TASK ITEM
Begin at the line containing "You are a computer-use" and restate it and each line after it exactly, up to and including the last line below. Leave pictures out.
━━━ GIVEN RECORDS
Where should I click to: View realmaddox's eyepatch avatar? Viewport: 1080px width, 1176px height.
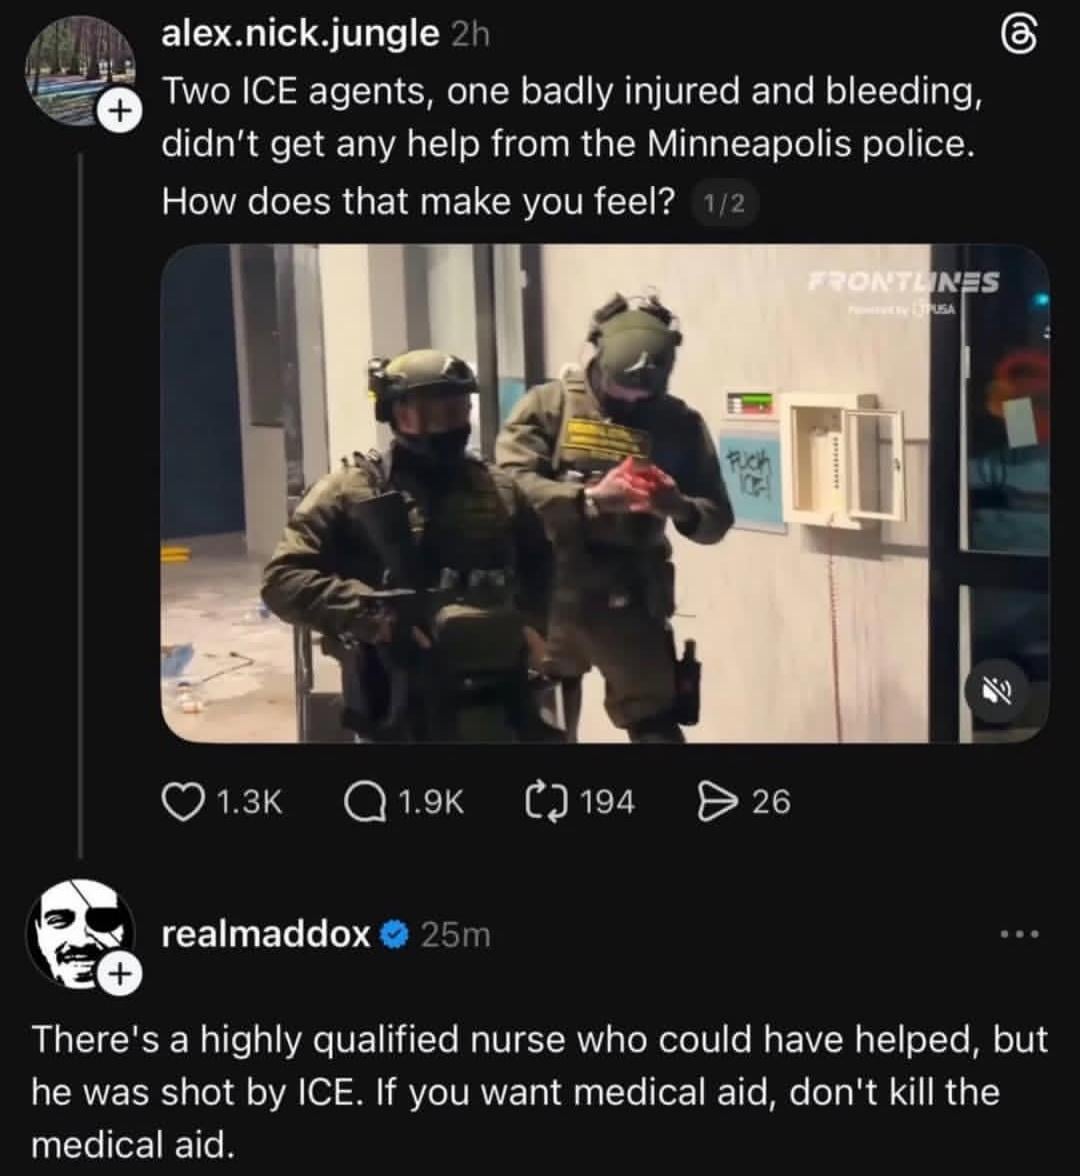click(80, 934)
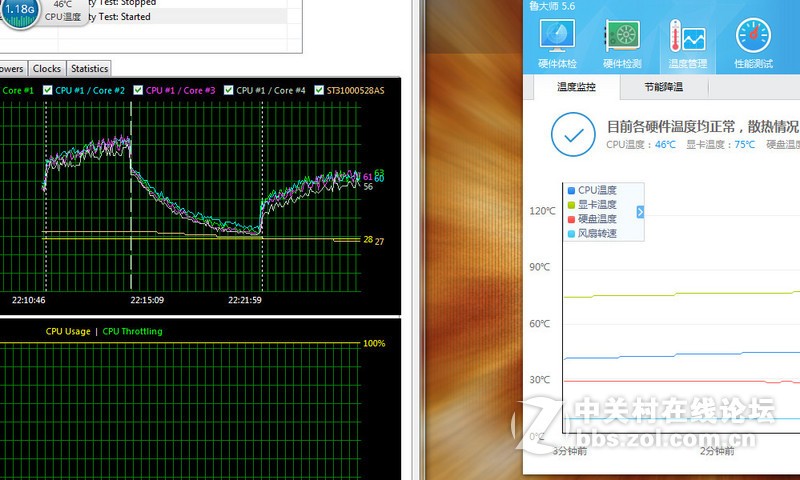Uncheck the ST31000528AS drive checkbox

[x=320, y=90]
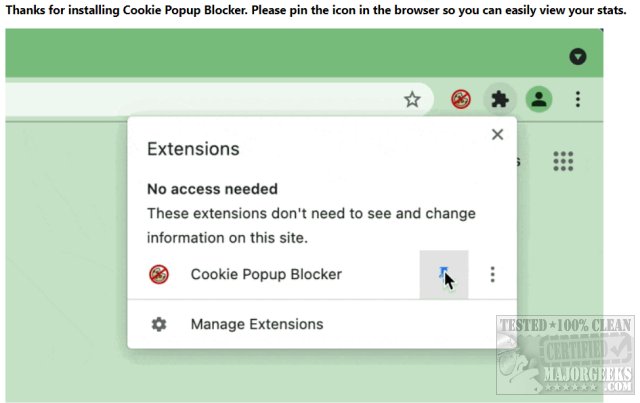Open the Chrome profile avatar
This screenshot has height=403, width=640.
click(x=539, y=99)
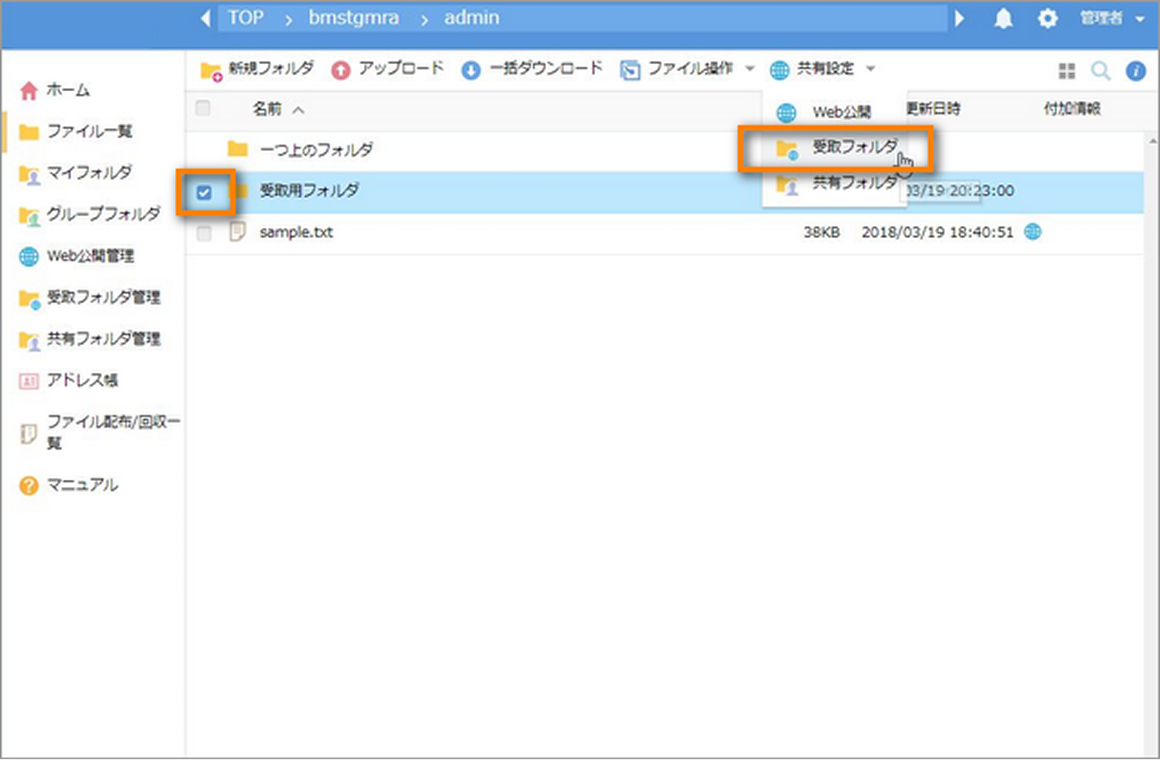Check the checkbox for sample.txt
Screen dimensions: 1160x760
pyautogui.click(x=207, y=231)
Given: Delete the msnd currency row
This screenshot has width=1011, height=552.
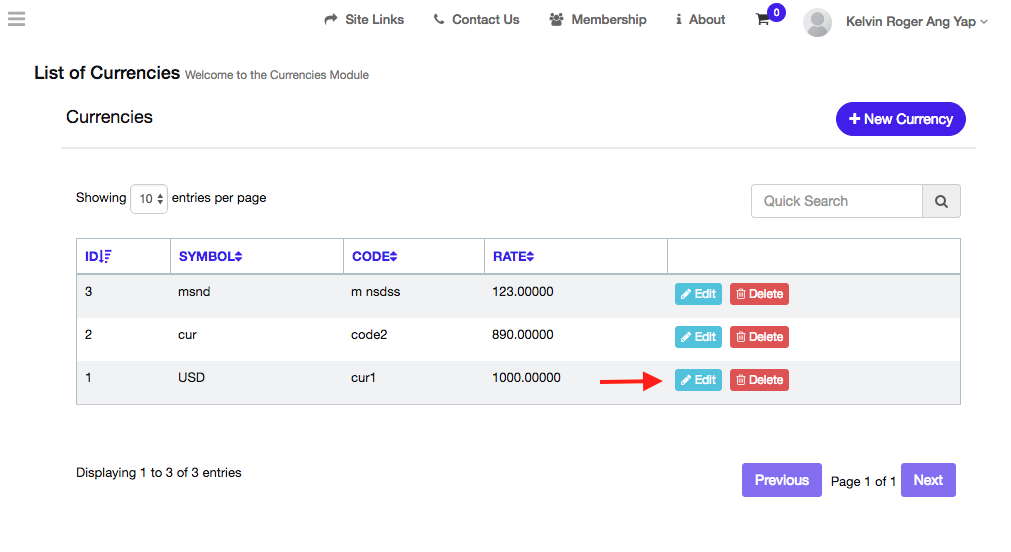Looking at the screenshot, I should [759, 294].
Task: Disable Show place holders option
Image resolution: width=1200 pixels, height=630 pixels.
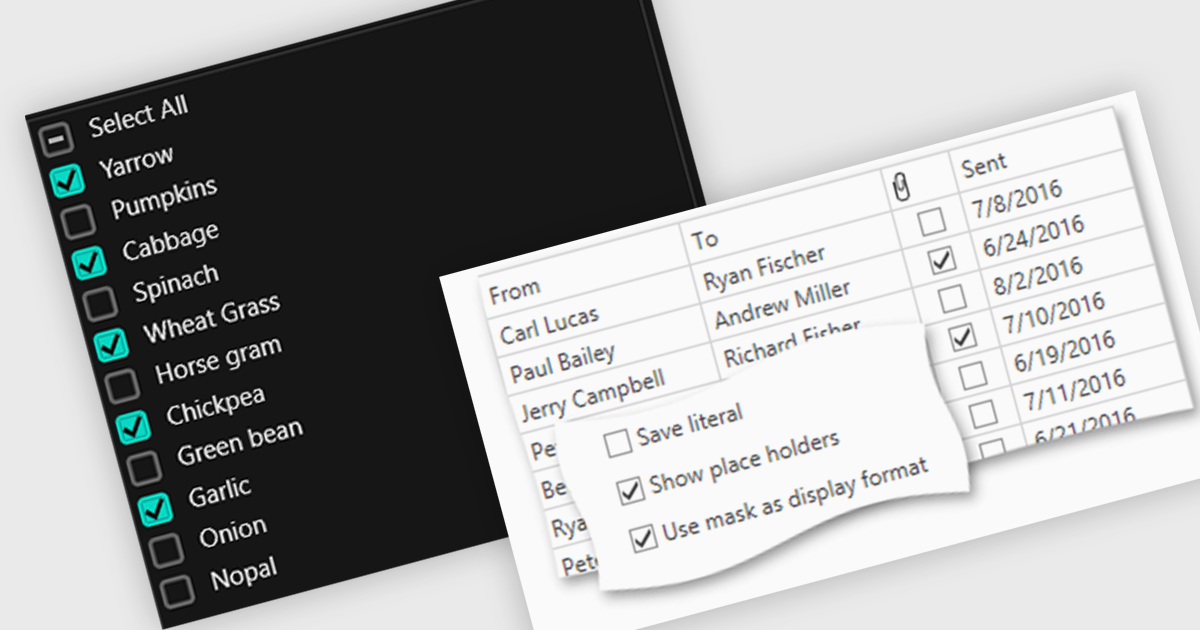Action: pyautogui.click(x=631, y=491)
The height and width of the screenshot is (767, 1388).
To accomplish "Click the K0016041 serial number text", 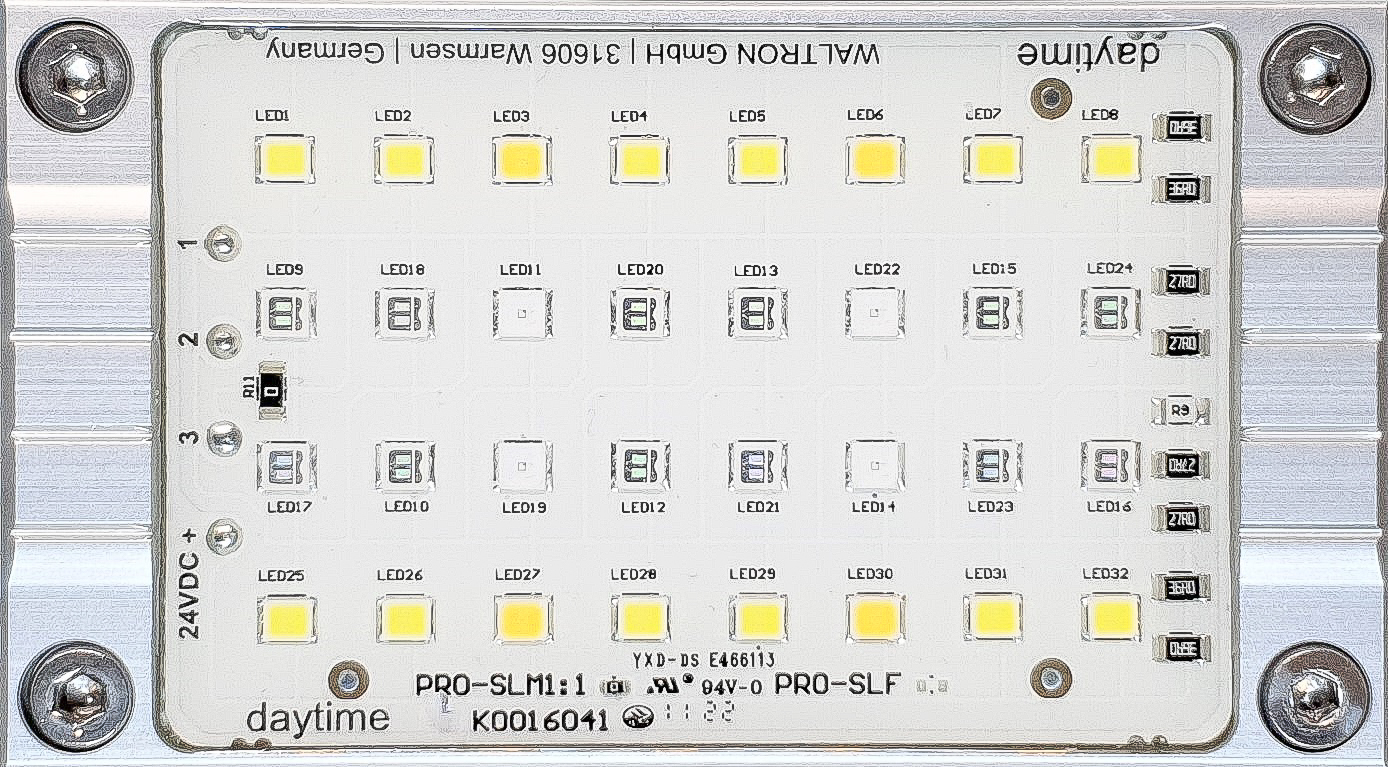I will [540, 720].
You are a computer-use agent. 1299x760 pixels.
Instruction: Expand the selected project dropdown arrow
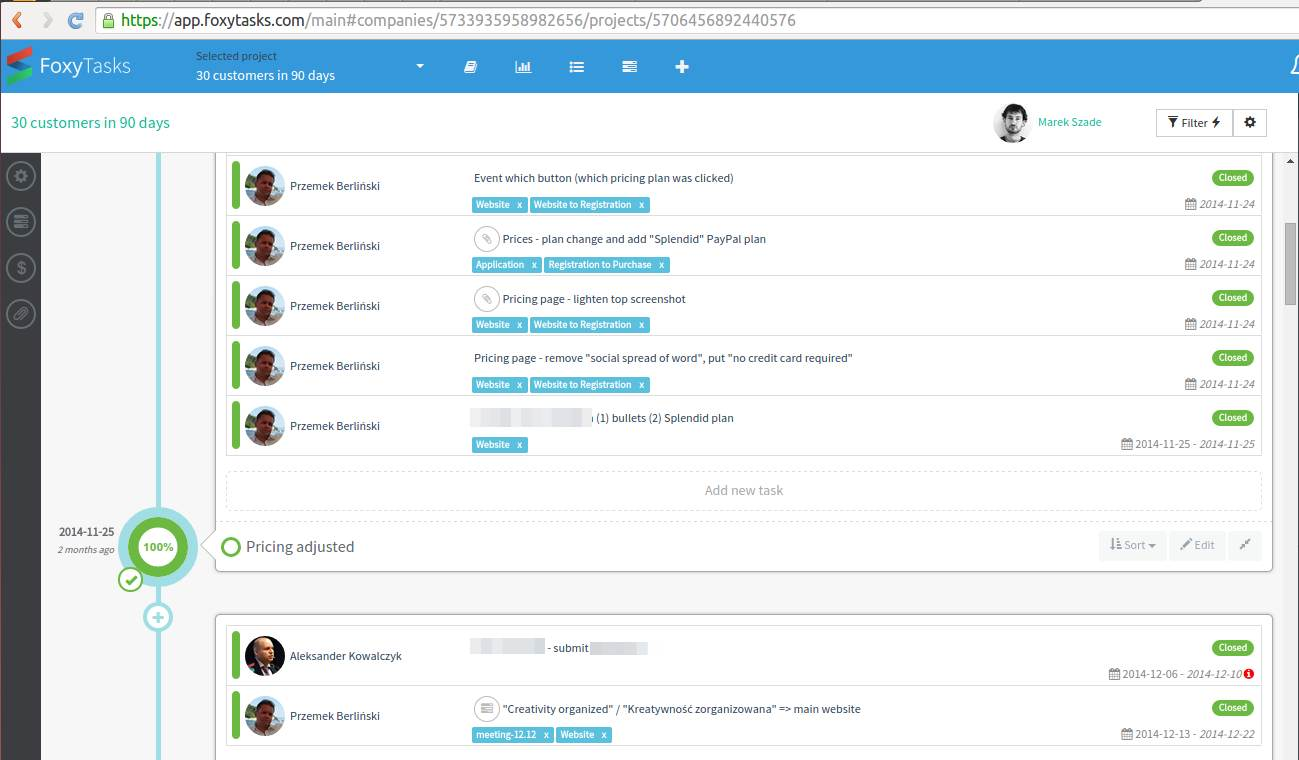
━━━━━━
PROBLEM SOLUTION
You are a computer-use agent. 1299x760 pixels.
Instruction: Expand the selected project dropdown arrow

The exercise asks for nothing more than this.